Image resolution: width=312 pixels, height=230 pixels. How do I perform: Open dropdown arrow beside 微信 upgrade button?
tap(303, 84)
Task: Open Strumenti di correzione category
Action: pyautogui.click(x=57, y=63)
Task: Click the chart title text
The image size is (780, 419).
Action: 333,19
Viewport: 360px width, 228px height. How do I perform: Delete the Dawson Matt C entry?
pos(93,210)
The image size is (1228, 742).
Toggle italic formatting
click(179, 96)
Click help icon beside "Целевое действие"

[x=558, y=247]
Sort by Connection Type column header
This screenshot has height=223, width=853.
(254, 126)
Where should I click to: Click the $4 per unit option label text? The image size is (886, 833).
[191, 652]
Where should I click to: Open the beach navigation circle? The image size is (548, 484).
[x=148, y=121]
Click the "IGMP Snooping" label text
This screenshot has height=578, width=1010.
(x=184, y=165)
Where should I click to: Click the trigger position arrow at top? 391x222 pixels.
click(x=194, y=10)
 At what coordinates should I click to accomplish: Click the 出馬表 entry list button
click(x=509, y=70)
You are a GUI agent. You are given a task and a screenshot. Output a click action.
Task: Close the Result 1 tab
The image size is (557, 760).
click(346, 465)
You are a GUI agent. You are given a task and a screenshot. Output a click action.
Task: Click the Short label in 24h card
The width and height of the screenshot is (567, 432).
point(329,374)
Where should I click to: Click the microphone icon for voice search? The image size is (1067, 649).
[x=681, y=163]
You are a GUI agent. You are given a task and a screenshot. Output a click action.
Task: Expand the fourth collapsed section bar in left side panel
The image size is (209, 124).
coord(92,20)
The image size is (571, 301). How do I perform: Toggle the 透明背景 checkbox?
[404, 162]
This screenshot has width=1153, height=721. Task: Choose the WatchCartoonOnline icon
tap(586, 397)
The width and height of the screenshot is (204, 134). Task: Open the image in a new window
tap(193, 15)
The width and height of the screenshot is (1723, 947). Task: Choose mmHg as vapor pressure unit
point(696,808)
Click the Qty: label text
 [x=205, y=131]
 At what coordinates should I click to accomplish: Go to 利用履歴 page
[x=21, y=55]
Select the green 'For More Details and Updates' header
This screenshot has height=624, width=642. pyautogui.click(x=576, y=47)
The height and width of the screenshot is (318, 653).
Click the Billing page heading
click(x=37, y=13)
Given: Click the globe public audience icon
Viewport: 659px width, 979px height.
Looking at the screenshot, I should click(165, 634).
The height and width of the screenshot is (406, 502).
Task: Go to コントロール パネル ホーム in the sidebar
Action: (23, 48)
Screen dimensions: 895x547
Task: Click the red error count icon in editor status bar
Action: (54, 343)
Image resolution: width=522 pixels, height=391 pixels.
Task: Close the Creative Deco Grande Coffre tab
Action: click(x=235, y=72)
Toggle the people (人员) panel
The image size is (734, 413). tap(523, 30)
-.-.-
TASK DESCRIPTION →
Exactly as they appear above, give the entries again.

WRITTEN REPLY →
Image resolution: width=312 pixels, height=230 pixels. How do I perform: Open dropdown arrow beside 微信 upgrade button?
tap(303, 84)
Task: Open Strumenti di correzione category
Action: pyautogui.click(x=57, y=63)
Task: Click the chart title text
The image size is (780, 419).
Action: 333,19
Viewport: 360px width, 228px height. How do I perform: Delete the Dawson Matt C entry?
pos(93,210)
The image size is (1228, 742).
Toggle italic formatting
click(179, 96)
Click help icon beside "Целевое действие"

[x=558, y=247]
Sort by Connection Type column header
This screenshot has height=223, width=853.
(254, 126)
Where should I click to: Click the $4 per unit option label text? The image size is (886, 833).
[191, 652]
Where should I click to: Open the beach navigation circle? The image size is (548, 484).
[x=148, y=121]
Click the "IGMP Snooping" label text
This screenshot has height=578, width=1010.
(x=184, y=165)
Where should I click to: Click the trigger position arrow at top? 391x222 pixels.
click(x=194, y=10)
 At what coordinates should I click to accomplish: Click the 出馬表 entry list button
click(x=509, y=70)
You are a GUI agent. You are given a task and a screenshot. Output a click action.
Task: Close the Result 1 tab
The image size is (557, 760).
click(346, 465)
You are a GUI agent. You are given a task and a screenshot. Output a click action.
Task: Click the Short label in 24h card
The width and height of the screenshot is (567, 432).
point(329,374)
Where should I click to: Click the microphone icon for voice search? The image size is (1067, 649).
[x=681, y=163]
You are a GUI agent. You are given a task and a screenshot. Output a click action.
Task: Expand the fourth collapsed section bar in left side panel
The image size is (209, 124).
coord(92,20)
The image size is (571, 301). How do I perform: Toggle the 透明背景 checkbox?
[404, 162]
This screenshot has width=1153, height=721. Task: Choose the WatchCartoonOnline icon
tap(586, 397)
The width and height of the screenshot is (204, 134). Task: Open the image in a new window
tap(193, 15)
The width and height of the screenshot is (1723, 947). Task: Choose mmHg as vapor pressure unit
point(696,808)
Click the Qty: label text
 [x=205, y=131]
 At what coordinates should I click to accomplish: Go to 利用履歴 page
[x=21, y=55]
Select the green 'For More Details and Updates' header
This screenshot has height=624, width=642. pyautogui.click(x=576, y=47)
The height and width of the screenshot is (318, 653).
Click the Billing page heading
click(x=37, y=13)
Given: Click the globe public audience icon
Viewport: 659px width, 979px height.
Looking at the screenshot, I should click(165, 634).
The height and width of the screenshot is (406, 502).
Task: Go to コントロール パネル ホーム in the sidebar
Action: (23, 48)
Screen dimensions: 895x547
Task: Click the red error count icon in editor status bar
Action: (54, 343)
Image resolution: width=522 pixels, height=391 pixels.
Task: Close the Creative Deco Grande Coffre tab
Action: click(x=235, y=72)
Toggle the people (人员) panel
The image size is (734, 413). tap(523, 30)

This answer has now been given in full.